Anyway, my day. Well, I woke up about 9, but was in one of those weird dream half awake things for a few minutes and thought it was 4 in the afternoon. So that was bizarre. Went off out to pick up a few bits and did a big detour on the way home to enable me to have a good big drive because it was sunny and I had an amazing playlist on in the car. How good do some songs sound in the sunshine? I had totally cheesy stuff on, a bit of rock, a bit of dance, a bit of swing, loads of stuff. And things I haven't heard for years. It all started with Everything Changes by Take That, and as the intro kicked in I just thought, I wish it was still the 90s. I loved music in the 90s. I still do now, I just think there was so much good stuff around then. And there wasn't this domination of indie bands which we've had for the last few years, who all begin to sound the same after a while. I guess the 90s was kind of dominated by pop, so it goes in circles, but I have to admit, I am a bit of a pop fan. So a brilliant morning, singing away in the sunshine, thinking everything was pretty fab. And then sat and wrote some reports which wasn't very exciting, broke it up by going for a little walk to make the best of the weather. And was feeling fine until about 7, and since then I have just been getting more and more tense. I can't put my finger on really why, or what's brought it on, but my mind is just racing and worrying about things, and I'm feeling overwhelmed by the amount of things I have to do, even stupid little everyday things like ironing. So I watched a bit of TV to try and settle myself, and it got to 12 and I thought, I just don't want to go to bed. I am actually frightened of going to bed. How stupid is that? I haven't dreaded going to bed this much in months. For quite a while bedtime was the worst time of day. It was a time when I was totally alone, in the dark, with nothing but my thoughts. And those were the days where it took hours to get to sleep, where I would wake up a couple of times a night in a panic. And I'm frightened that it's starting again. I have come so far and I don't want to go back again. I have been fighting and fighting and tonight I feel like there's no fight left in me, and I'm tired of fighting my way through. I just want it to be easy for a while. I know this post is turning into a self absorbed ramble, but I just thought if I could get some of this crap out of my head it might make it easier.

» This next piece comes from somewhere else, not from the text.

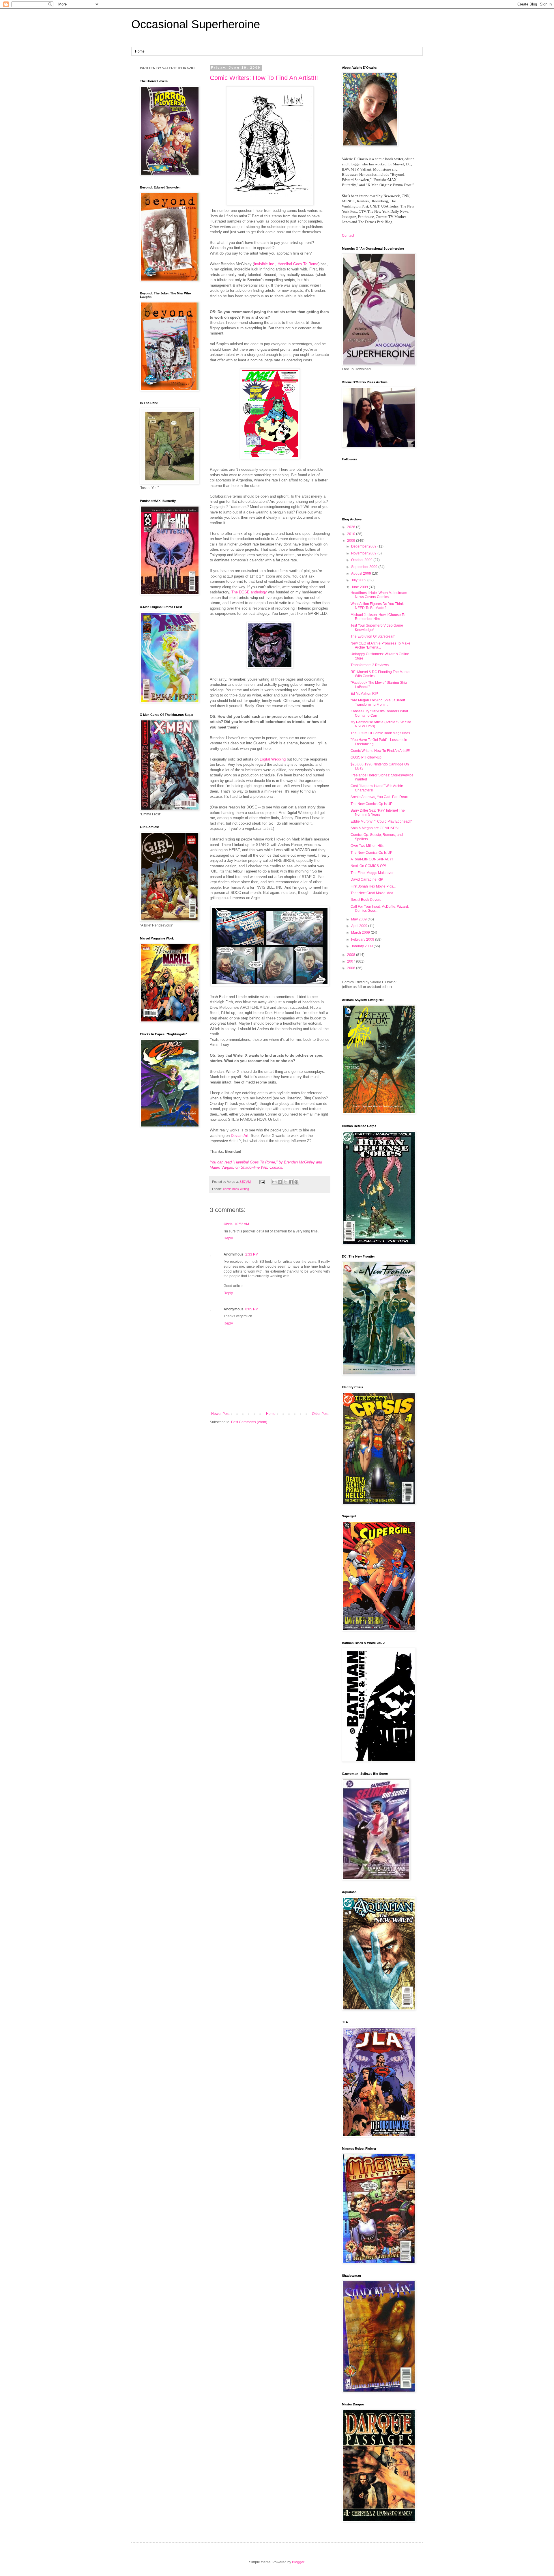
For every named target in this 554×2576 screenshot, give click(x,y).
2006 (351, 968)
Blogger (298, 2562)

And I miss talking to people. Really talking. I'm on my own in the house this weekend, which is really nice actually, because I didn't really get any time to myself over Easter, so it is refreshing to just be able to chill on my own, and I'm fine in my own company. But just in general I miss talking to people. I still feel like I don't really have many solid friends back here. I have a lot of acquaintances, and I do have some close friends, but it still feels quite lonely here. I feel a lot of the time like I am the person arranging things and like people only come along to stuff if there's not a better offer. Which might just be my insecurities, but that's how it feels. And I've always found really talking to people hard, because I cover up my emotions with humour a lot as a way of protecting myself I suppose. So I have to be really close to someone to talk totally honestly, and those friendships are rare. And most of the people I have those with are pretty far away. And MSN and phones are all very well and good but it's not the same is it? And it's easy to forget about a text or an email if you're busy when you receive it.
Oh goodness, what a whingebucket. Right, I'm going to brave going off to bed, and hopefully tomorrow I will wake up okay, and if I don't, well then I will just have to go back to the old "keeping myself busy" plan.